憲法記念日にあたって(3)+こどもの日にあたって
子どもたちを再び戦場に送らない!
憲法の基本原理を遵守してこそ㊦
憲法の基本原理は、国民主権、基本的人権の尊重、平和主義(戦争放棄)の三つです。
国民主権とは、学校でいえば子どもが主人公だということです。
もうひとつ、国との関係でいえば教職員が主人公だということです。
これについては、後に述べることにします。
2つ目の基本原理、基本的人権の尊重について述べます。
子どもも、憲法で保障された基本的人権の行使者であるということです。
「すべて国民は…」の言葉に当然子どもも含まれます。
児童労働を禁止した勤労の権利(憲法27条)と「成年者による普通選挙」を定めた選挙権以外は、どの権利も年齢制限はありません。
数々の基本的人権の中でその土台となる人権は、個人の尊重です。

「すべて国民は、個人として尊重される。生命、自由及び幸福追求に対する国民の権利については、公共の福祉に反しない限り、立法その他の国政の上で、最大の尊重を必要とする。」(憲法13条)
「公共の福祉に反しない限り」とはどういうことかについても後に説明することにします。
これに付随して土台となる人権は、平等権です。
「すべて国民は法の下に平等であって、人種、信条、性別、社会的身分又は門地により、政治的、経済的又は社会的関係において、差別されない。(憲法14条)」
つまり学校においては、子ども一人ひとりが個人として尊重され、一人ひとりの生命、自由、幸福追求の権利が最大尊重されなければならないということです。
そして、基本的人権が、ある人には保障され、別のある人には保障されないという差別があってはならない。
どの人にも保障されなければならないということです。
「人種、信条、性別、社会的身分又は門地により」と例示されているのは、過去に、あるいは現在でもこれらのことを理由にした差別が多かったからで、もちろんどんなことも理由にしても差別は許されません。
「個人の尊重」と「法の下の平等」。これに反対する人は誰もいないでしょう。「当たり前でしょう」と言われそうです。

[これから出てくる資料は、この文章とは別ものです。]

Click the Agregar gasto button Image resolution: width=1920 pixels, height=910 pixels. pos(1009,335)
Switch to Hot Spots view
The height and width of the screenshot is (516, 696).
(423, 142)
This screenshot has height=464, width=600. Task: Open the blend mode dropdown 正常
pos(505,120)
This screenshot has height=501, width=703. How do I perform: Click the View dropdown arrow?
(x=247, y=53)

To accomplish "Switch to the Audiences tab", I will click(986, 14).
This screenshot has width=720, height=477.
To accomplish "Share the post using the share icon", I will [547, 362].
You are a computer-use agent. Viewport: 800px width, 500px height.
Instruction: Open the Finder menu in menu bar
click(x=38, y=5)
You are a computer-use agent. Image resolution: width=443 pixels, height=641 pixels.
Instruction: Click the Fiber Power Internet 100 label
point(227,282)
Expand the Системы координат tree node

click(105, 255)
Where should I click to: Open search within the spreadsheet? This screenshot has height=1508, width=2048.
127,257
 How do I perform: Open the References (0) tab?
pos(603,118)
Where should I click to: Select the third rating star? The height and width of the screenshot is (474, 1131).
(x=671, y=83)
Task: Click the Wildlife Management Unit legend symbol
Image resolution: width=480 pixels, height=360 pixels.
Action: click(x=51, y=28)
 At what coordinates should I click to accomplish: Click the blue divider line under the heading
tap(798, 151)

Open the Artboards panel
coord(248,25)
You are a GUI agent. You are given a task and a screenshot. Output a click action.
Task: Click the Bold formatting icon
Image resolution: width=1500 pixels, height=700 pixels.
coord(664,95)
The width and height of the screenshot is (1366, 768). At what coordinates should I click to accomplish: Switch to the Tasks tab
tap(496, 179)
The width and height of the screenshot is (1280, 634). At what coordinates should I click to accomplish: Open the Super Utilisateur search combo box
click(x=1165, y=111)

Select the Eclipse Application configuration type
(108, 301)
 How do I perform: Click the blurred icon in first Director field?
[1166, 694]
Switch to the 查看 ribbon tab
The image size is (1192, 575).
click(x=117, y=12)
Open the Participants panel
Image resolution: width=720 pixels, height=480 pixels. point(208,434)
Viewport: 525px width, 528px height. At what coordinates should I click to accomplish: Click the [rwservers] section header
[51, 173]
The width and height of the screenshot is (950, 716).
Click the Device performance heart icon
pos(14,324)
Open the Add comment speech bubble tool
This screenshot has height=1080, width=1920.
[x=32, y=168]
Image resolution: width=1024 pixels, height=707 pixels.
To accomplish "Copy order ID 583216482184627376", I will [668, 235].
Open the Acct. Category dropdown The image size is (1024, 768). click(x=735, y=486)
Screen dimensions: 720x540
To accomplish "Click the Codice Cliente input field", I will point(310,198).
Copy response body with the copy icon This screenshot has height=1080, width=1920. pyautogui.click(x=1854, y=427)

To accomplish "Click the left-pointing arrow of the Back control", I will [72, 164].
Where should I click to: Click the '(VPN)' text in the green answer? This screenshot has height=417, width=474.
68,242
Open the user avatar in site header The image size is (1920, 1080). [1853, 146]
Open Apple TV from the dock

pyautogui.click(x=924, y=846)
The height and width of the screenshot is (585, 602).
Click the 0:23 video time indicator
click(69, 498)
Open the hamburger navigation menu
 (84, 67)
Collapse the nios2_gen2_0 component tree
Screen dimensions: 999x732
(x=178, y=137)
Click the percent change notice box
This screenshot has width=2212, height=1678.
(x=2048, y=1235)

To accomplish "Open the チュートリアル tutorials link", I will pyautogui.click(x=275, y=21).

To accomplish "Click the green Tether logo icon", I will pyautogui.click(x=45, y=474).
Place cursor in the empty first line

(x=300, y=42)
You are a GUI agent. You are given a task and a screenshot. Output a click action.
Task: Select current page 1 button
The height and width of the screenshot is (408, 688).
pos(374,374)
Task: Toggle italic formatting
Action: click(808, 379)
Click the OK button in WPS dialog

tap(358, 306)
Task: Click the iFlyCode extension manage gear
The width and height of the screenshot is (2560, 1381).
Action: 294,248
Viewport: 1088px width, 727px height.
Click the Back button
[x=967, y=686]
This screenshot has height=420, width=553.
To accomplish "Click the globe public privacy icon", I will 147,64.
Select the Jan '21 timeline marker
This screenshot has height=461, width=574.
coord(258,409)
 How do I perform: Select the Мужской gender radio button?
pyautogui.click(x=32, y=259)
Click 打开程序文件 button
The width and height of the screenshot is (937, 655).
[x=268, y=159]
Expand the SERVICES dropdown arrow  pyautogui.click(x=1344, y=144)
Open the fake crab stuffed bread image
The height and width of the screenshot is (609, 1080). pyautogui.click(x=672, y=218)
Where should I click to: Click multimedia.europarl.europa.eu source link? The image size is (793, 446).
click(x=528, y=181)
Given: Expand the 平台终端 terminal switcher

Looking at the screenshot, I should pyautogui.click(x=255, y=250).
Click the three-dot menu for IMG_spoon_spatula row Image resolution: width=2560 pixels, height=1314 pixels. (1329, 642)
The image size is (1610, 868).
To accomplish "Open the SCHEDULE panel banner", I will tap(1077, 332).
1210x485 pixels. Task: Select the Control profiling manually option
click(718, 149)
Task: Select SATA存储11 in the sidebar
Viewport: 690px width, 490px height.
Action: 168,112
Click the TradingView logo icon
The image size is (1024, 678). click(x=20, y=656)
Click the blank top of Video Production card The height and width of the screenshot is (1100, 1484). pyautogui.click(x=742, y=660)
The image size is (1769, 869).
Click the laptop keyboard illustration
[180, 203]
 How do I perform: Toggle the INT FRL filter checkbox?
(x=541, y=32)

しかし、前にも述べたかもしれませんが、疑ってみましょう。本当にそうなっているか?
二つの土台の上に、さまざまな権利が憲法に定められています。
例えば、「思想・良心の自由」(19条)と「表現の自由」(22条)。
この2つの権利は、一体として考えるべきです。
「思想・良心の自由」は「内心の自由」ともいわれるように、心の中で思い考える自由です。
それを表現することによって、社会の中で意味を持つからです。

ある子どもが、「髪型や髪の色は、各自の自由にすべきだ」と考えている。
その子は「自分の髪は茶色にしたい」と思い、「それが自分にとって幸福だ」と感じている。
しかも、それで誰かが傷つくわけでもない。
憲法に則れば、個人が尊重され、生命・自由・幸福追求の権利が最大尊重される。
とすれば、その子が髪を茶色にする自由が、認められて当然ではないでしょうか。
ところが、〝校則〟では禁止されている、という学校が多いのではないでしょうか。
これは、一例にすぎません。
「憲法を固く守ります」と宣誓していながら、こういうことがまかり通っているのが実態ではないでしょうか。
憲法原理に則って、学校の全てを見直す時期にきているのではないでしょうか。
申し訳ありません。
タイトルに〝子どもたちを再び戦場に送らない!〟と書いたのに、述べていません。
このテーマは、より重大な危機に直面しています。
項を改めて、述べるつもりです。